I never understood why this game required an online connection.  Its not an mmo, hell you can't even trade items or communicate with other players.

THIS!!!!!!!

I haven't played it yet, but if you lose your connection does the game kick you out or something? I hope going into the future this doesn't become a trend. 

Its funny, the same people that were against Microsoft's always online feature are the same people that support this game requiring an internet connection for no reason.  I guess when Microsoft tries to do it its wrong, when Bungie/Activision try people eat it up. 



Augen said:
pokoko said:
"Having progression tied to blind luck is incredibly frustrating for players, and is simply an example of bad game design."

Someone needs to tell Blizzard or that "World of Warcraft" project of theirs will be doooomed.

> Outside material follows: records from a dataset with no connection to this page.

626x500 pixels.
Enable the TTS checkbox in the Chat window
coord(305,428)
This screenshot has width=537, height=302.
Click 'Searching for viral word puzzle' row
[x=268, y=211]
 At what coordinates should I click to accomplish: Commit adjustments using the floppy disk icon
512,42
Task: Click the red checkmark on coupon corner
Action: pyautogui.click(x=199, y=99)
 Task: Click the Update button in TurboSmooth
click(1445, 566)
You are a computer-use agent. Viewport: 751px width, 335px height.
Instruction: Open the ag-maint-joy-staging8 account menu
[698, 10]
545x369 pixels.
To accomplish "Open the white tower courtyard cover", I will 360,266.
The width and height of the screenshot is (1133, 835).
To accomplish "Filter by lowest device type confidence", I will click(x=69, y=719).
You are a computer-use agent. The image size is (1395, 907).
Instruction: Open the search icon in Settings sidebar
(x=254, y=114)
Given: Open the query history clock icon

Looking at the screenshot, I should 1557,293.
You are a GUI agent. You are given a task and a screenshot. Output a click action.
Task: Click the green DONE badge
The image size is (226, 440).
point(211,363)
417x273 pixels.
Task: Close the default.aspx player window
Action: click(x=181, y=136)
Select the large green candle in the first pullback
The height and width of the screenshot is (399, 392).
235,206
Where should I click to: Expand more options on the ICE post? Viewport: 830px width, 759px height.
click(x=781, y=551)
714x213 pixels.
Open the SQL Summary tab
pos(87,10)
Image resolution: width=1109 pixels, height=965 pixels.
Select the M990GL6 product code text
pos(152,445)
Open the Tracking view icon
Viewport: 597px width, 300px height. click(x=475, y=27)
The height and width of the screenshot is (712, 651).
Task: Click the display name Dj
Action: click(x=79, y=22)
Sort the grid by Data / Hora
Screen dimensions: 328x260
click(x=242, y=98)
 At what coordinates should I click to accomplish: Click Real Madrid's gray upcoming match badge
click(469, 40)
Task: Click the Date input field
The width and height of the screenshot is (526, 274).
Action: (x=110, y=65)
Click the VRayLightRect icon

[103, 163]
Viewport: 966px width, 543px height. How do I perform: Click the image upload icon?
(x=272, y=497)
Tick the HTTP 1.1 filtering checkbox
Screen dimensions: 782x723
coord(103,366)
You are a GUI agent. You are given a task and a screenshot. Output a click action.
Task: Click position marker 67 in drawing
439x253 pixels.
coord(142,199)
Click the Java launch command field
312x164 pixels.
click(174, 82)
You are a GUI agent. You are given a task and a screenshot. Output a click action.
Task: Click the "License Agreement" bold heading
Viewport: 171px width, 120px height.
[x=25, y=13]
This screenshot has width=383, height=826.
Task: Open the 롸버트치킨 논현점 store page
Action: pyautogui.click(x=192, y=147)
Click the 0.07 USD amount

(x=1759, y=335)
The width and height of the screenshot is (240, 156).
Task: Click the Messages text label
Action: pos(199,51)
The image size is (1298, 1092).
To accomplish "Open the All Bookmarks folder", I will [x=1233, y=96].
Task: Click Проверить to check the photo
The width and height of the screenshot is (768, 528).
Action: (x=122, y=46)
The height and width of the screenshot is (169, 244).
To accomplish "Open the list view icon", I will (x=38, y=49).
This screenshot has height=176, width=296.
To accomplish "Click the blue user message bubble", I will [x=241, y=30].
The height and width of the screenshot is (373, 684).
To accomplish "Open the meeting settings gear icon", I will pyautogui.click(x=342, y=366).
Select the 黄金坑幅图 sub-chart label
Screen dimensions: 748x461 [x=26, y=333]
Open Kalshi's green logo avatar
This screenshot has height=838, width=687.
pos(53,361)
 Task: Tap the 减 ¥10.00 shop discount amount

I barely played wow five years ago, but I do remember people mentioning "drop rates" so while it was sort of random, there was a mathematical percentage tied to "do this, get that".

Complete blind luck would be without any mechanism behind the reward.

I don't quite understand what you're saying.  That's what a drop rate means.  Any game like Destiny or WoW has to have a loot table with drop rates or it would never drop at all.  It has to be the same mechanism.  A loot table is the only way "luck" can work in programming.  Back when I first started raiding in WoW, I badly needed a dagger from Ragnaros that had like a 5% drop rate at the time.  I finally saw a Perdition's Blade drop but, since I was bidding for it with like 5 other Rogues, my real drop rate was more like 1%.  I never did get the blade and we eventually loved on to tougher content when it was released.

This is a mechanism MMO gamers are well versed in.  Destiny tried to bring this to console FPS gamers but I think that's a much more "I want this right now" crowd.  However, saying it's bad game design when it's the system of choice for tens of millions of people is kind of silly.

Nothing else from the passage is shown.